TimeCop – Arduino Real Time Clock with a DS3231 and 16×2 display

After I finished my last Real Time Clock project, I was relatively happy with the outcome, well, everything except for the accuracy; and what good is a clock without accuracy? I used the DS1302 which I’m sure is a pretty decent RTC(real time clock), if you pair it with a crystal that’s perfectly matched for it. But for some reason, my 32KHz crystal and DS1302 combo didn’t really do the business. It proved to stray significantly over time, perhaps a minute a month. I had been aware of another, much better RTC chip at the time, from the same manufacturer, the DS3231, but my board was one that I etched, and used all through hole components, with only one exception, and the DS3231 was an SMD package.

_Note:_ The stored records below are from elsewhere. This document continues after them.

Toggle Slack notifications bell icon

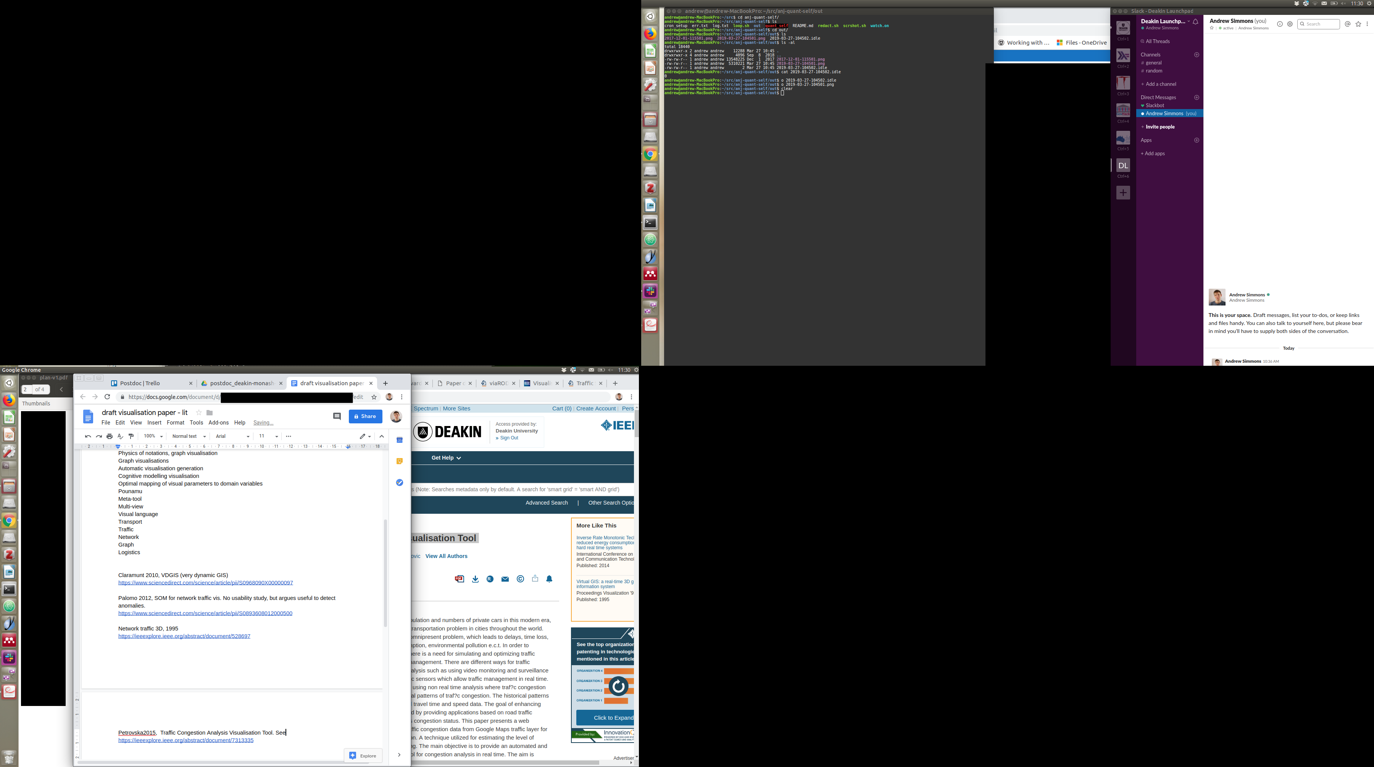coord(1195,21)
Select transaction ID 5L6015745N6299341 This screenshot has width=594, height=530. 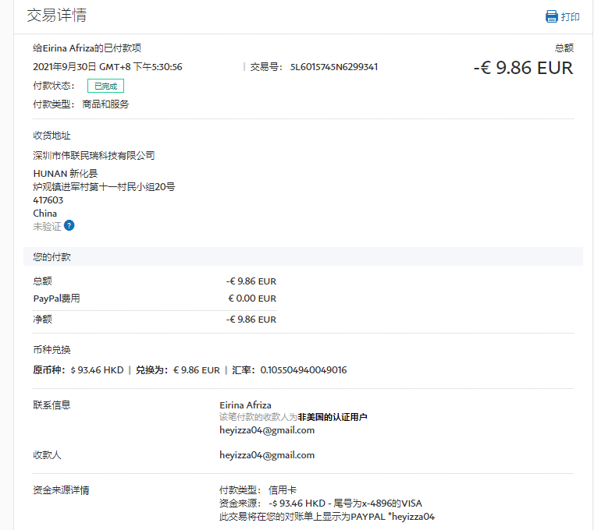[x=334, y=67]
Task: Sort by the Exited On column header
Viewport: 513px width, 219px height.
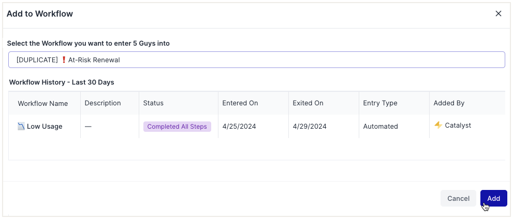Action: (x=308, y=103)
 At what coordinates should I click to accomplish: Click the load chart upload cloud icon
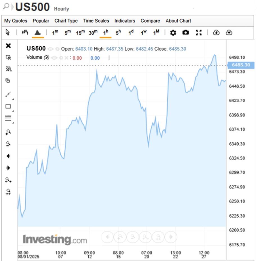pyautogui.click(x=229, y=33)
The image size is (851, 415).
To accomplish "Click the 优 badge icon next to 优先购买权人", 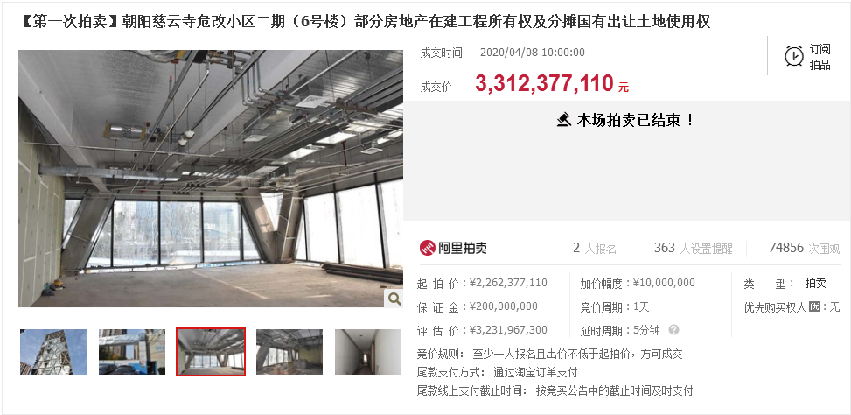I will 813,307.
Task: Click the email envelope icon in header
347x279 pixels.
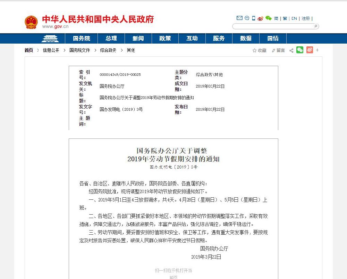Action: coord(239,18)
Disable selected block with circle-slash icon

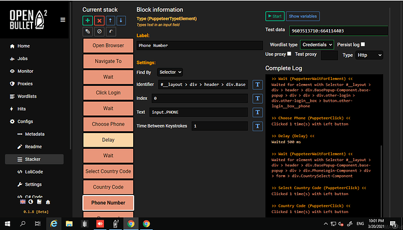99,32
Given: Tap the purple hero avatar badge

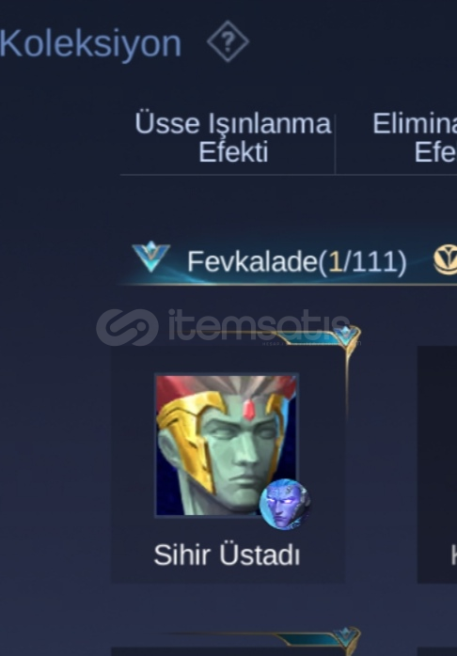Looking at the screenshot, I should click(x=285, y=504).
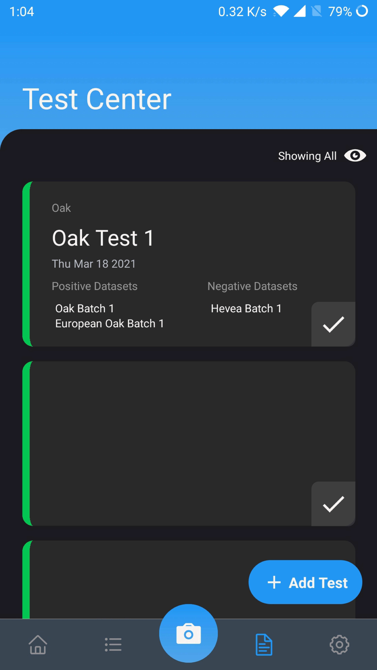Tap the Showing All filter label

307,156
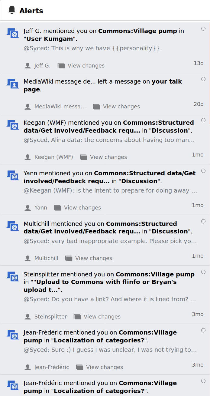Image resolution: width=210 pixels, height=396 pixels.
Task: Click the mention icon on Jean-Frédéric's notification
Action: tap(12, 335)

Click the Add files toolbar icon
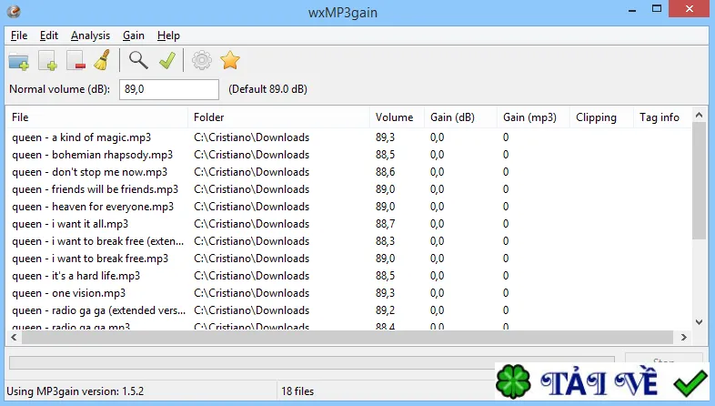(x=48, y=61)
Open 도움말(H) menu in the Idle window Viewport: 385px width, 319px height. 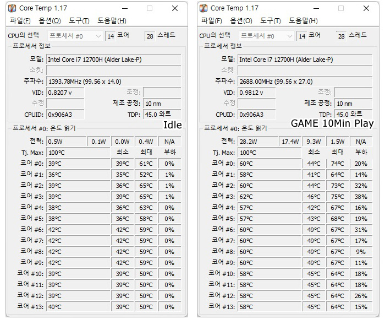pos(112,20)
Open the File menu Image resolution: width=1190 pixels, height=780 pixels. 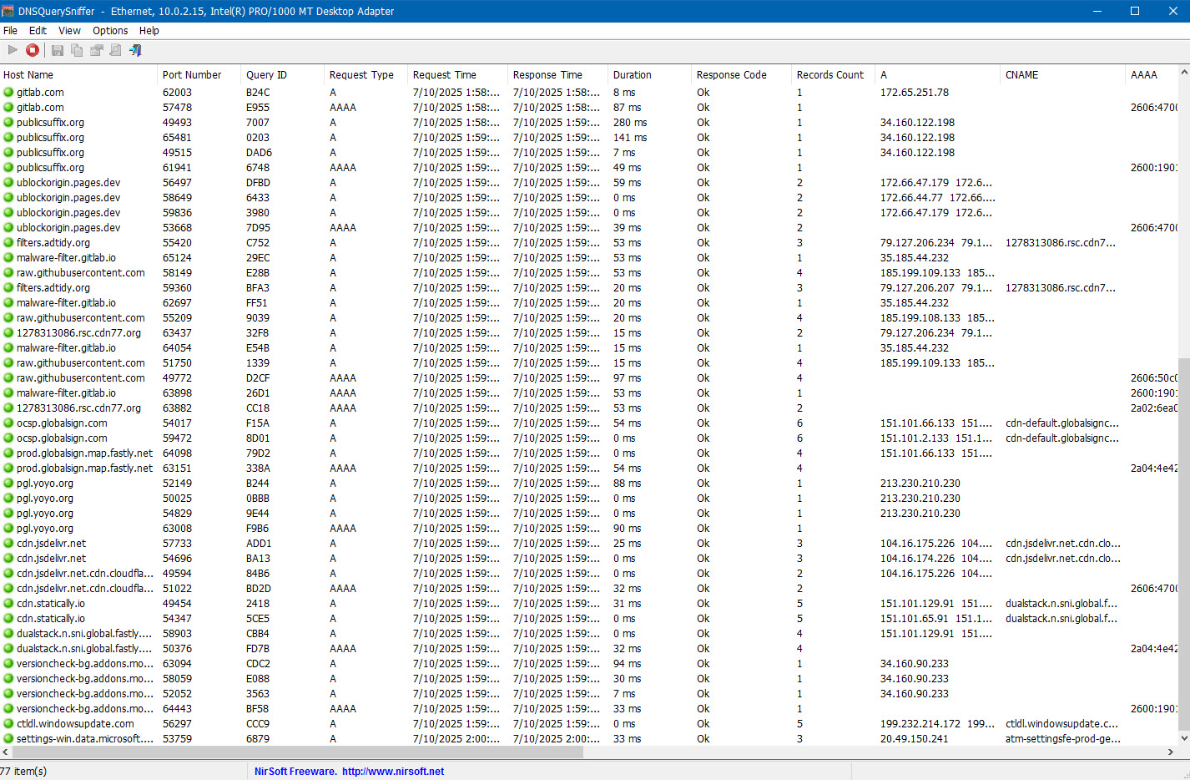click(x=10, y=30)
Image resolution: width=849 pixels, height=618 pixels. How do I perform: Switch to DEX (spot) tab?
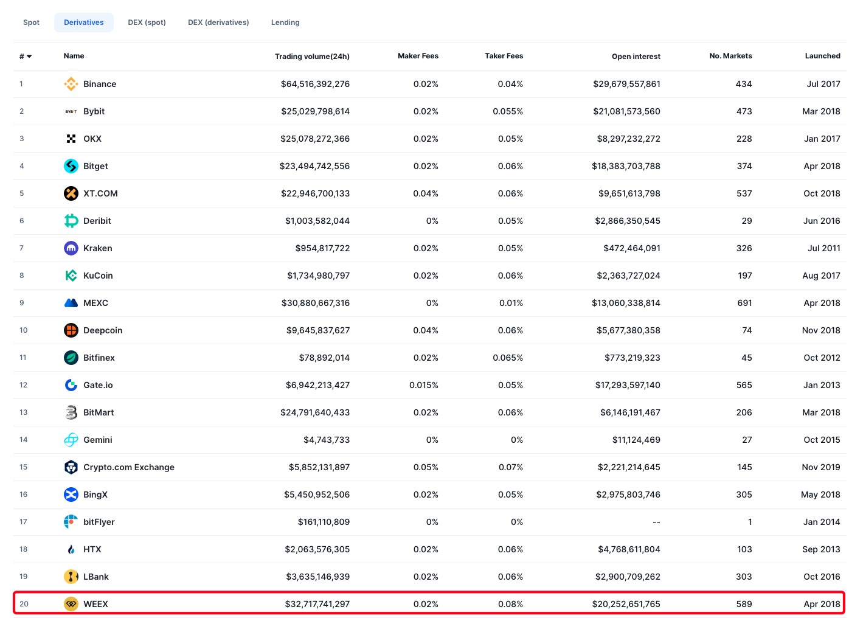(x=147, y=23)
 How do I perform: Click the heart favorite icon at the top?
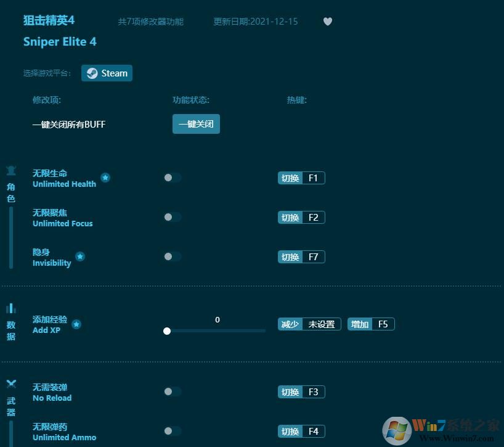327,21
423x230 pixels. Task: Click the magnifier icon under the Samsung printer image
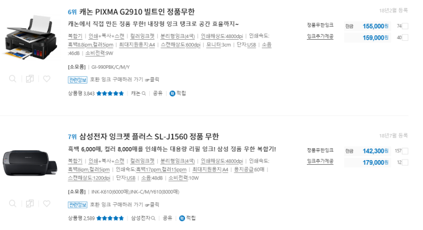13,203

So, after being fed up with straying time, I decided that it was time to redo the board, and utilize the DS3231. The package is an SOIC-16, and is temperature compensated, and very precise. I can also access the temperature sensor in the chip, so if the output was satisfactory, I could use that for temperature, instead of the DS18b20. I decided I would try to cut down on the total size of the board, and make it the same size as a popular 16×2 display, so it could be mounted to the back of such a display. Because of this, I decided I would use mainly SMD parts, including the QFP version of the Atmega328p.


Using Kicad, I worked from the previous clocks design, substituting the RTC. Additionally, I added a button to toggle the backlight on and off. I also had acquired some micro USB ports from eBay. Because of their small size, I was slightly weary of using them, so I made a footprint and included it in the board layout, but also included a footprint for a mini USB port, one that I had used before, as a backup, in case something went wrong with the micro port.


When I got the boards back from the board house, I was pretty happy with them, they seemed to have turned out nicely. There were just a couple minor issues. I tried to hide the silkscreen part numbers under the parts, but because of size limitations, this proved to be unwise; the silkscreen was basically unreadable in certain locations. The mounting holes were also a bit too small. Having gone with a footprint someone else had created for the display to use as a guideline for board size, I had not checked the mounting hole size. Those could be drilled out, so not a real problem. The micro USB port had turned out perfectly, however, and I was satisfied that I could use this small, robust, and very popular connector in my projects.


The DS3231 proved to be a very accurate RTC, and it strays so little I haven’t been bothered to keep track of the rate; seemingly only a second every month or so, if that. It sits on my desk, and I reference it frequently. I’ve made a stand for it, and the display for my fan controller, and have 3D printed a shroud for the displays.